Нравственный и культурный облик женщин и вообще людей Средневековья и раннего Нового времени, как мы его представляем сейчас, складывался в сфере частной жизни. Человек мог не занимать ни постов, ни должностей, не участвовать ни в каких политических баталиях, но иметь семью, круг соседей, размышлять о приземленном или «вечном» — и все это в пределах сферы его личного обособления, быть может не всегда осознаваемой. Частная жизнь отдельного индивида, конкретной женщины могла быть и сугубо интимной, и связанной с социальными процессами и явлениями. Но в любом случае, однако, роль отношений с матерью — и в детстве, и во взрослом возрасте — была очень велика. Следует учитывать также фактор социальной среды — в семьях «простецов» воспитание детей происходило стихийно, во время труда и досуга, а в семьях аристократии этот процесс благодаря дидактической литературе направлялся православными идеологами. Имела значение и форма органической группы — семья, род, клан, к которым принадлежали мать и ее ребенок.
Позитивная динамика развития частной сферы жизни древних русов и московитов, если судить по истории материнства, была связана с особенностями русской семейной организации, характеризовавшейся устойчивостью межпоколенных связей, значительной ролью старших женщин в доме, уважительным и внимательным к ним
отношением со стороны детей и внуков, что особенно хорошо прослеживается на поздних, относящихся к XVII веку материалах. В педагогике матерей и бабушек сочетались постулаты православия и народные традиции, и таким образом — опять-таки в частной сфере — церковный идеал превращался в народно-религиозный. Постепенно, но не ранее конца XVII века на передний план в материнском воспитании, в отношениях матери и ребенка и, следовательно, в частной жизни всех женщин выдвинулись факторы личностно-эмоциональные, которые как «ростки» существовали и ранее, когда материнская любовь была, можно сказать, делом индивидуального усмотрения и социально вероятным, хотя, возможно, и не слишком распространенным явлением (X–XV века).И в Древней Руси, и в Московии XVI–XVII веков определенную индивидуально-личную остроту отношения матерей и детей приобретали в конфликтных ситуациях, которые могли быть вызваны нарушением общепринятых норм (прежде всего детьми) или неординарностью обстоятельств (например, в случае редкого, но все же случавшегося в XVII веке развода родителей). «Нормой» же — по крайней мере в Московии XVII века — считались внимательные, доверительные и уважительные отношения между родительницами и их «чадами».
Глава IV
«Добрую жену неудобь обрести…»
Роль женщины в древнерусской семье и семье раннего Нового времени (XVI–XVII века) не исчерпывалась только ролью домохозяйки и матери. Немалое значение в ее частной жизни имело само супружество и, следовательно, выполнение женщиной функций жены, стремление ее быть «женой доброй». Противопоставление «злой» и «доброй» жены прошло буквально «красной нитью» через все Средневековье и сохранилось в Новое время в неисчислимом количестве всевозможных «слов», «бесед», «поучений» и проповедей. Казалось бы, подобный сюжет — это не более чем общехристианский мотив, к тому же хорошо изученный! Однако и в дидактических текстах православных компиляторов можно разглядеть детали жизни реальных женщин.
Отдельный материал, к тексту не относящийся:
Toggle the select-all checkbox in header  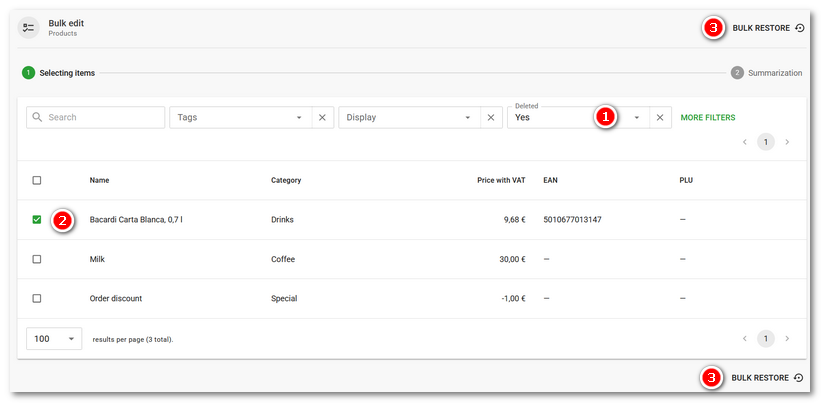click(37, 180)
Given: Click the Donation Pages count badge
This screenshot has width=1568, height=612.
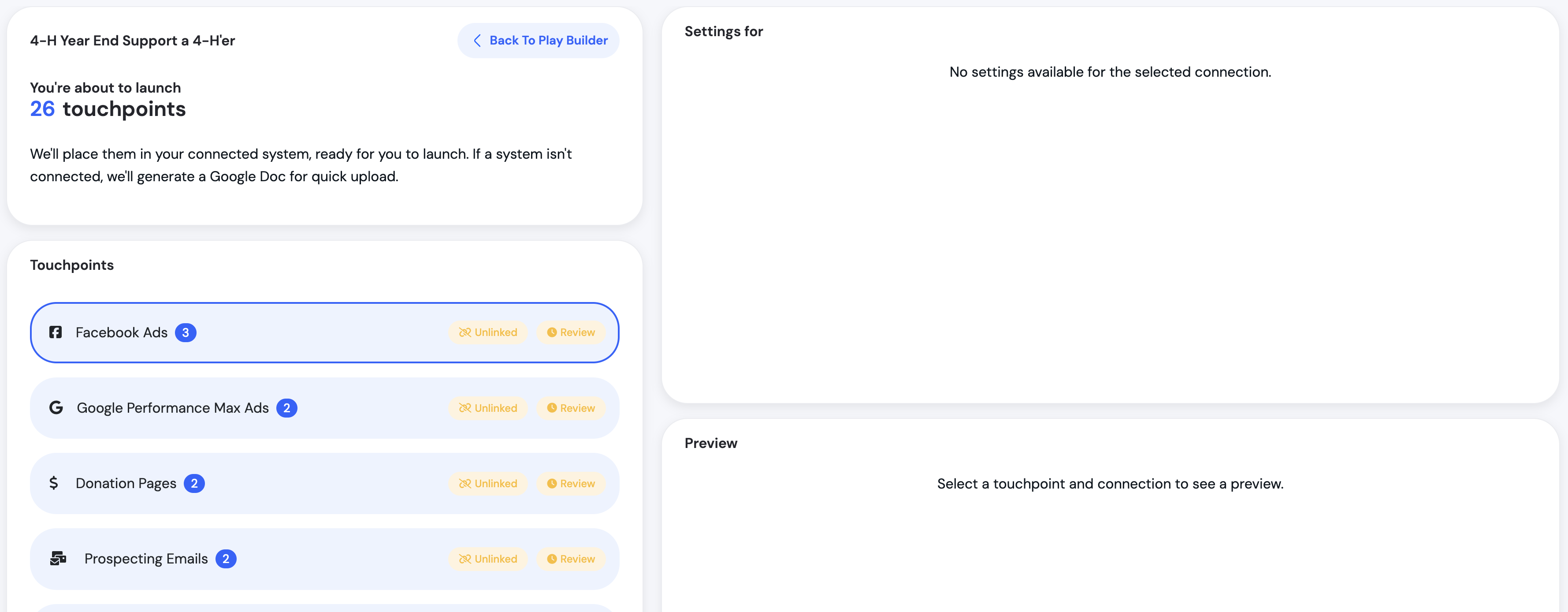Looking at the screenshot, I should tap(194, 484).
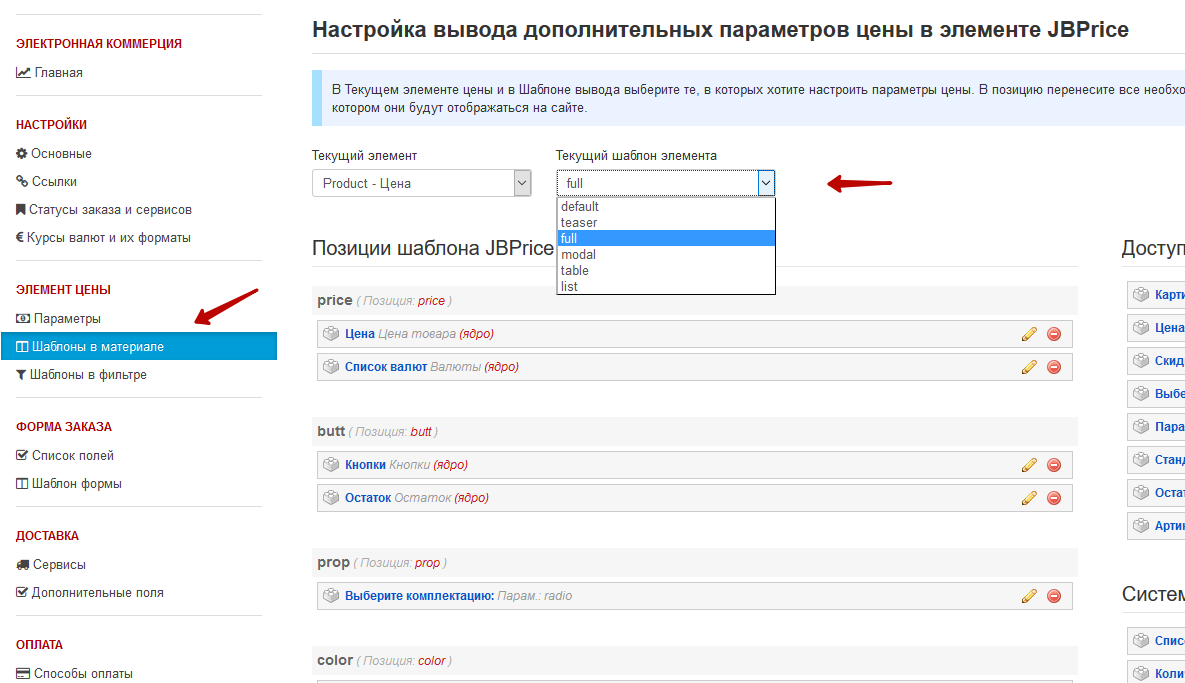Remove the Список валют element with red icon
Screen dimensions: 1185x683
click(x=1053, y=367)
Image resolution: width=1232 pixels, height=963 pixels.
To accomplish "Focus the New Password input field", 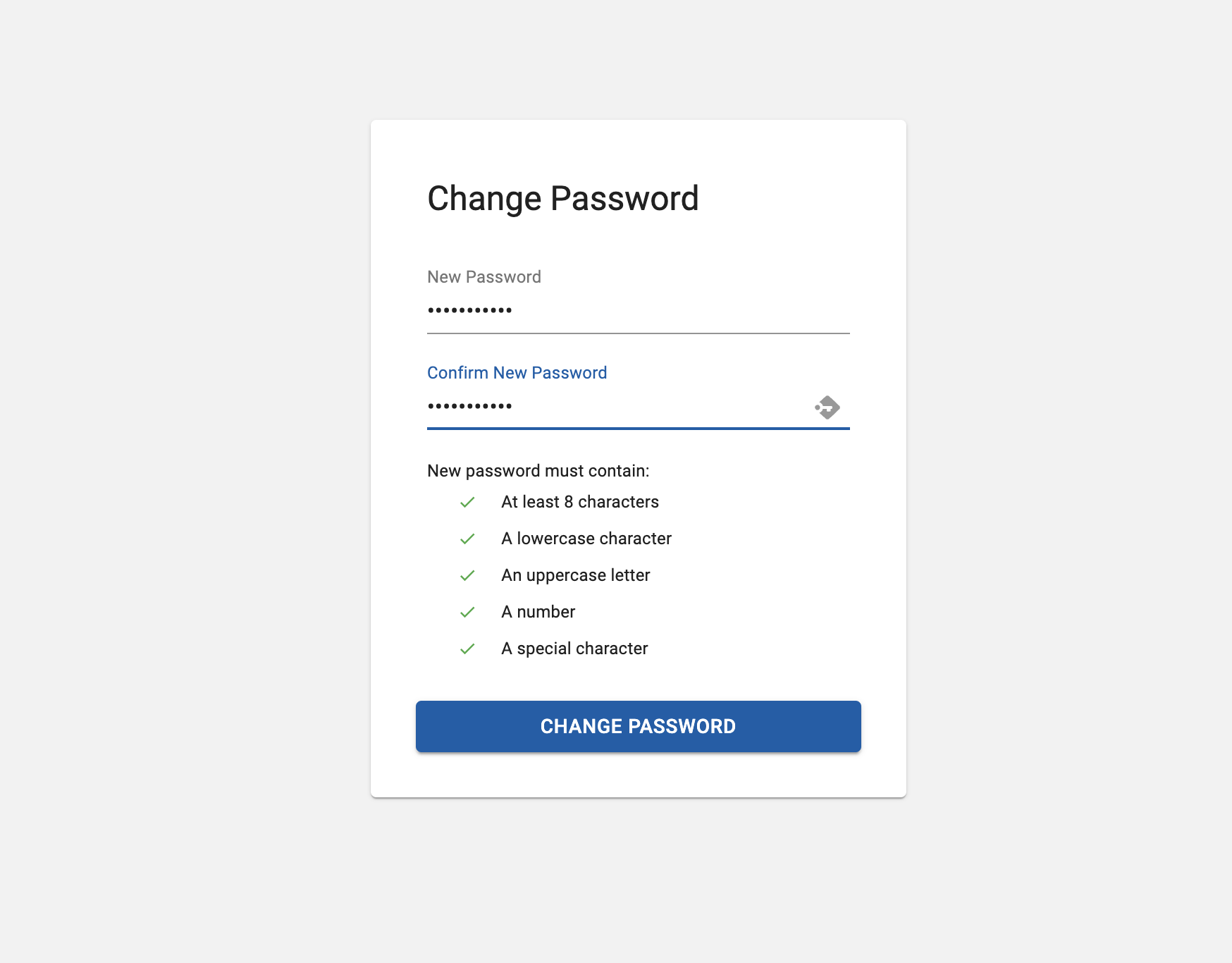I will (x=639, y=310).

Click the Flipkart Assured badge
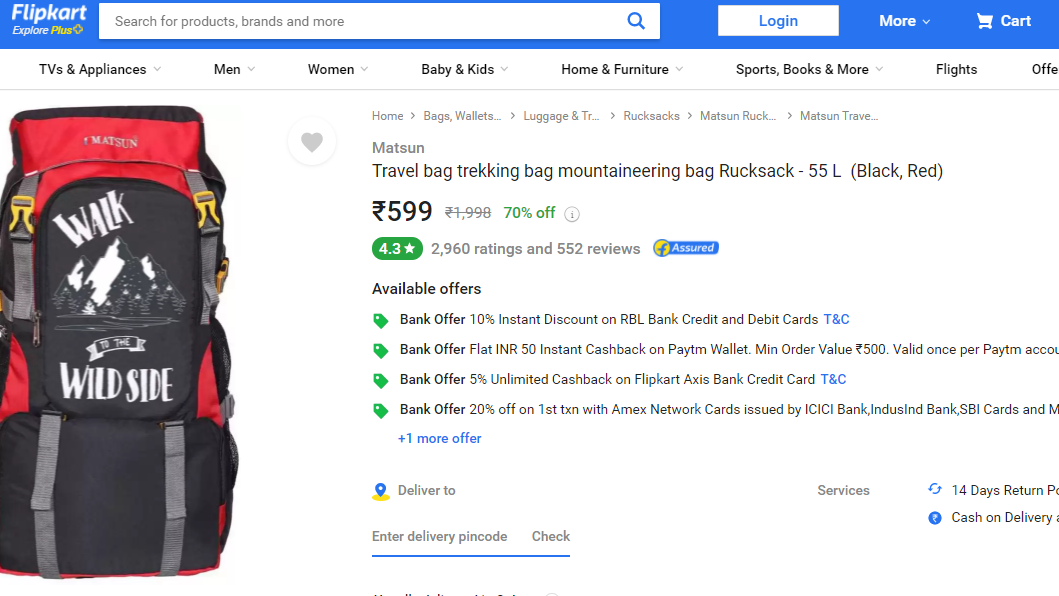[x=685, y=248]
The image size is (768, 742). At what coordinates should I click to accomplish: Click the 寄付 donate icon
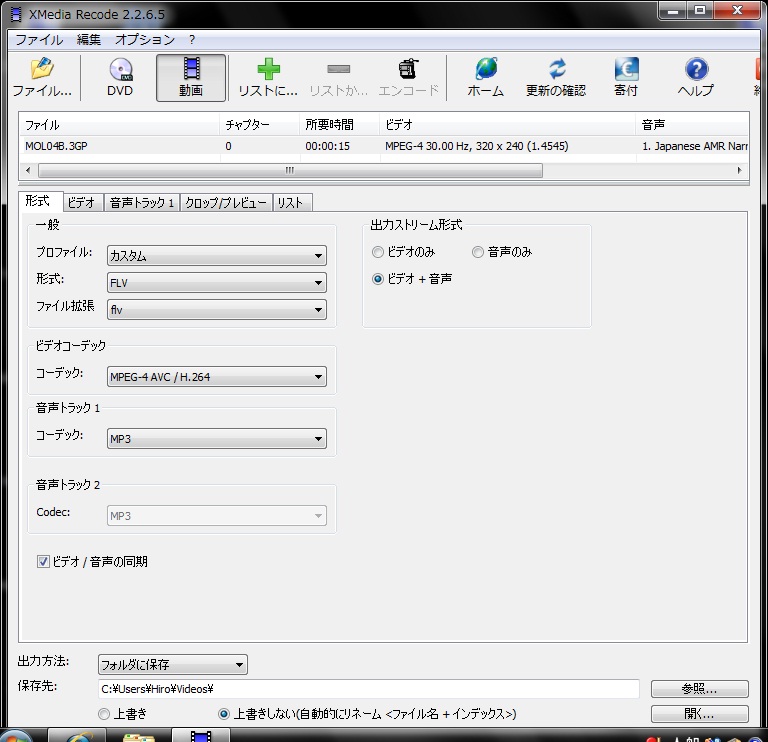(626, 70)
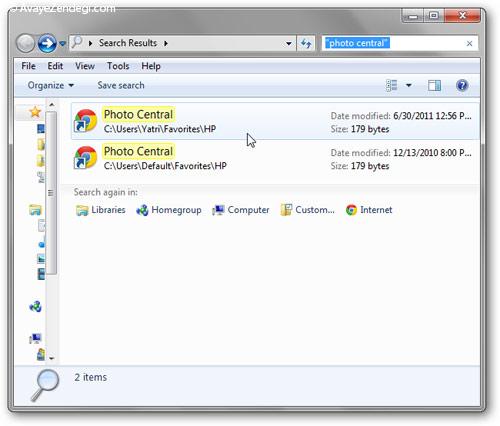Image resolution: width=500 pixels, height=426 pixels.
Task: Search again in Homegroup
Action: (169, 210)
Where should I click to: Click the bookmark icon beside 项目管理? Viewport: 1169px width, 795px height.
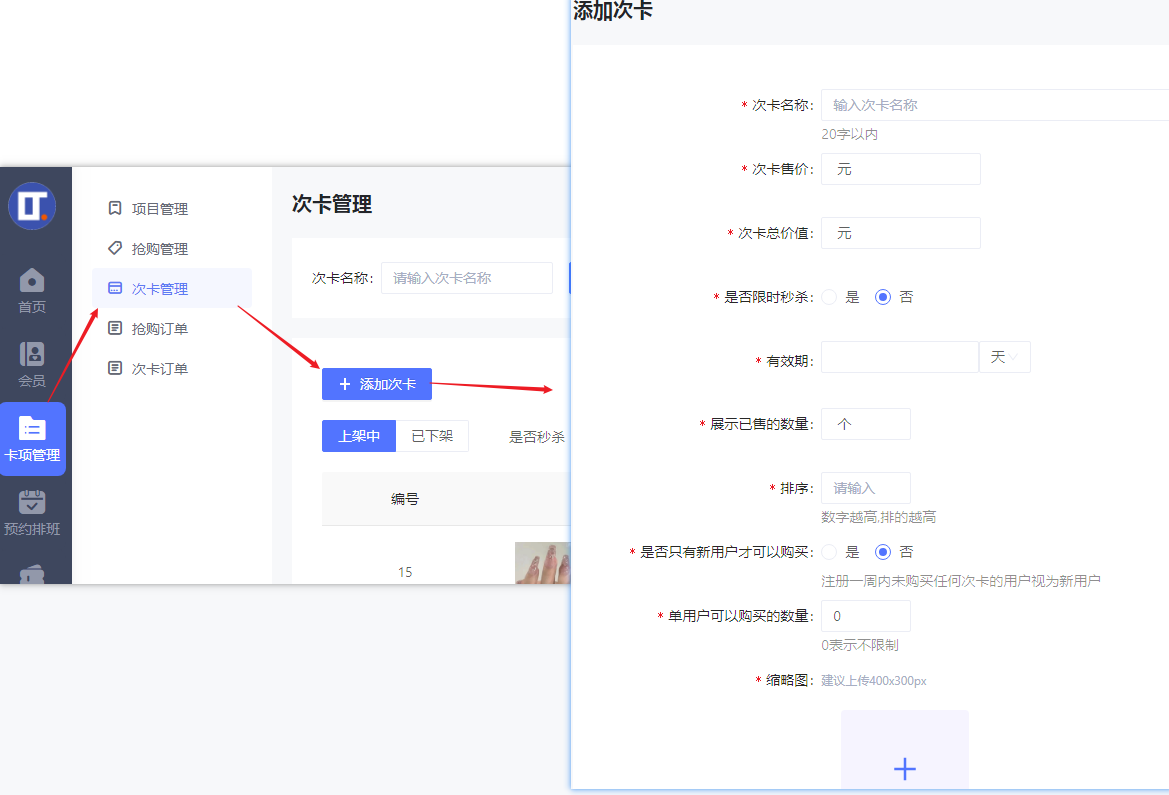(115, 208)
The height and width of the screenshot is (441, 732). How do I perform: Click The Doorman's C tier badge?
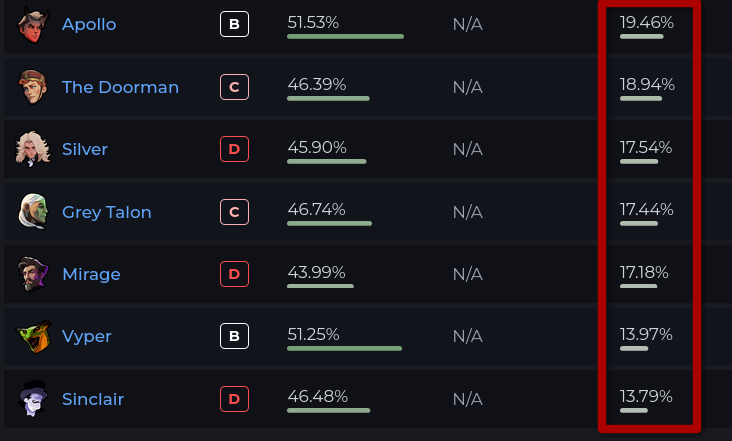(234, 87)
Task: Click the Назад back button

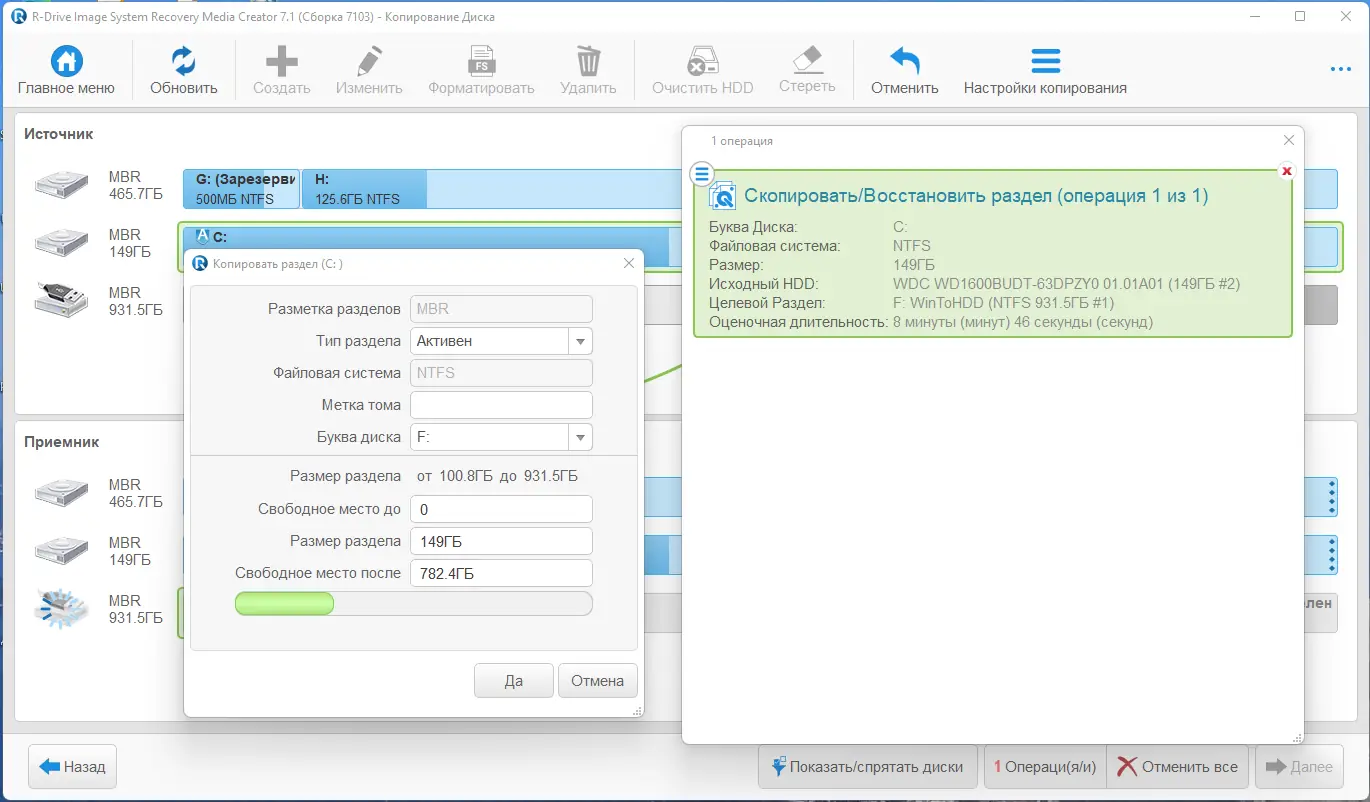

Разумеется, православные проповедники были прежде всего обличителями пороков и не стремились анализировать действительную ситуацию и уж тем более реальные человеческие (женские) эмоции. Но пристальный анализ церковных текстов, касающихся описаний «добрых» и «злых» жен, позволяет заметить постепенные изменения, обусловленные динамикой формирования и, можно сказать, «усложнения идеалов». Рассмотрение литературной эволюции образов «доброй» и «злой» жен проливает свет на изменения в умонастроениях людей, живших несколько веков назад, а значит, и на перемены в частной жизни женщин Древней Руси и Московии.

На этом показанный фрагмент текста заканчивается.